Could solve problem of lack of liver donors for those who need transplants

Wake Forest University Baptist Medical Center researchers at the Institute for Regenerative Medicine are the first to successfully use human liver cells to create miniature, functional livers in a laboratory setting.

Pedro Baptista, PharmD, Ph.D., lead author of the study, and Shay Soker, Ph.D., project director and professor of regenerative medicine, have become the first researchers to engineer miniature livers that are capable of functioning like the human liver. This study aims to solve the shortage of donor livers available for those who need transplants. 

"We are excited about the possibilities this research represents, but must stress that we're at an early stage and many technical hurdles must be overcome before it could benefit patients," said Soker. "Not only must we learn how to grow billions of liver cells at one time in order to engineer livers large enough for patients, but we must determine whether these organs are safe to use in patients."

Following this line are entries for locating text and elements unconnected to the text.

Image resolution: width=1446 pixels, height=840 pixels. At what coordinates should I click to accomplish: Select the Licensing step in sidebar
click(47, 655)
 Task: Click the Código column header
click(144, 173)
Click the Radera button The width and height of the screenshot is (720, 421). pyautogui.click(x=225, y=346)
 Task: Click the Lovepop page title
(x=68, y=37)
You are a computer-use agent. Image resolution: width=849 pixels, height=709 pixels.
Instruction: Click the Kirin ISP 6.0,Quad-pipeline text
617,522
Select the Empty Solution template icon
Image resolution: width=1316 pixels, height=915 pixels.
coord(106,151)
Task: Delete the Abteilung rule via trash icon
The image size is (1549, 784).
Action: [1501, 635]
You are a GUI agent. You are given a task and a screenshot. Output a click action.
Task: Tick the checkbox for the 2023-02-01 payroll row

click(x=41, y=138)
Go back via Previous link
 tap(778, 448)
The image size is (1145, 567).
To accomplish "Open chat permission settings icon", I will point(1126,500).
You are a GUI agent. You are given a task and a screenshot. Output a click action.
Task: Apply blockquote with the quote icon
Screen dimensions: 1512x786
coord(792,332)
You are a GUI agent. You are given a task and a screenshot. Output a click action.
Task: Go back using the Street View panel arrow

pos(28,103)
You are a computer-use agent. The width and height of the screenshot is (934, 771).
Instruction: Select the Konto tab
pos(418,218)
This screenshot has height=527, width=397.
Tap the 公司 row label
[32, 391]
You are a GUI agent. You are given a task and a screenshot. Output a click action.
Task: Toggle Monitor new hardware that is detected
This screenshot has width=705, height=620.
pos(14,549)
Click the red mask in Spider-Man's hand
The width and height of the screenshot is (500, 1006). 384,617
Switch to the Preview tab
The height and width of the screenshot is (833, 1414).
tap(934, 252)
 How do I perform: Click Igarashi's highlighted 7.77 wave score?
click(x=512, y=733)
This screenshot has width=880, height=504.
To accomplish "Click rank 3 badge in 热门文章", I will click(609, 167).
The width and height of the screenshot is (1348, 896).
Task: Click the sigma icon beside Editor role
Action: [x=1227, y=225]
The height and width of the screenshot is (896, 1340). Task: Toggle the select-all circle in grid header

To ensure the safety of these miniature livers, researchers are looking to test them on animal models first. This seems like a simple test because these miniature livers, in fact, are animal livers to begin with. But these animal livers went through a process called decellularization, which means a mild detergent was used to remove all cells in the liver, leaving only the support structure. Then, two types of human cells replaced the original animal cells in the liver. These human cells are progenitors, which are immature liver cells, and endothelial cells, which line the blood vessels. 

Researchers then placed the liver into a bioreactor, which provides a continuous flow of oxygen and nutrients throughout the organ. The bioengineered liver was observed during its time in the bioreactor system, and after one week, widespread cell growth, the formation of human liver tissue and liver-associated function occurred within the organ. These were significant findings because up until this point, researchers had already demonstrated the ability to create a liver with animal cells, but they hadn't yet demonstrated the ability to engineer functional livers with human cells.

The next step is to see if these miniature livers can continue to function normally after being transplanted into an animal model. 

The researchers would like to see this new development lead to the production of whole-organ bioengineering, which could treat liver disease and result in the growing of other organs such as the kidneys and pancreas. In addition, bioengineered livers could be used to help evaluate the safety of new drugs. 

"This would more closely mimic drug metabolism in the human liver, something that can be difficult to reproduce in animal models," said Baptista. 

The abstract, "The Use of Whole Organ Decellularization for the Bioengineering of a Human Vascularized Liver," was presented Sunday at the annual meeting of the American Association for the Study of Liver Diseases in Boston.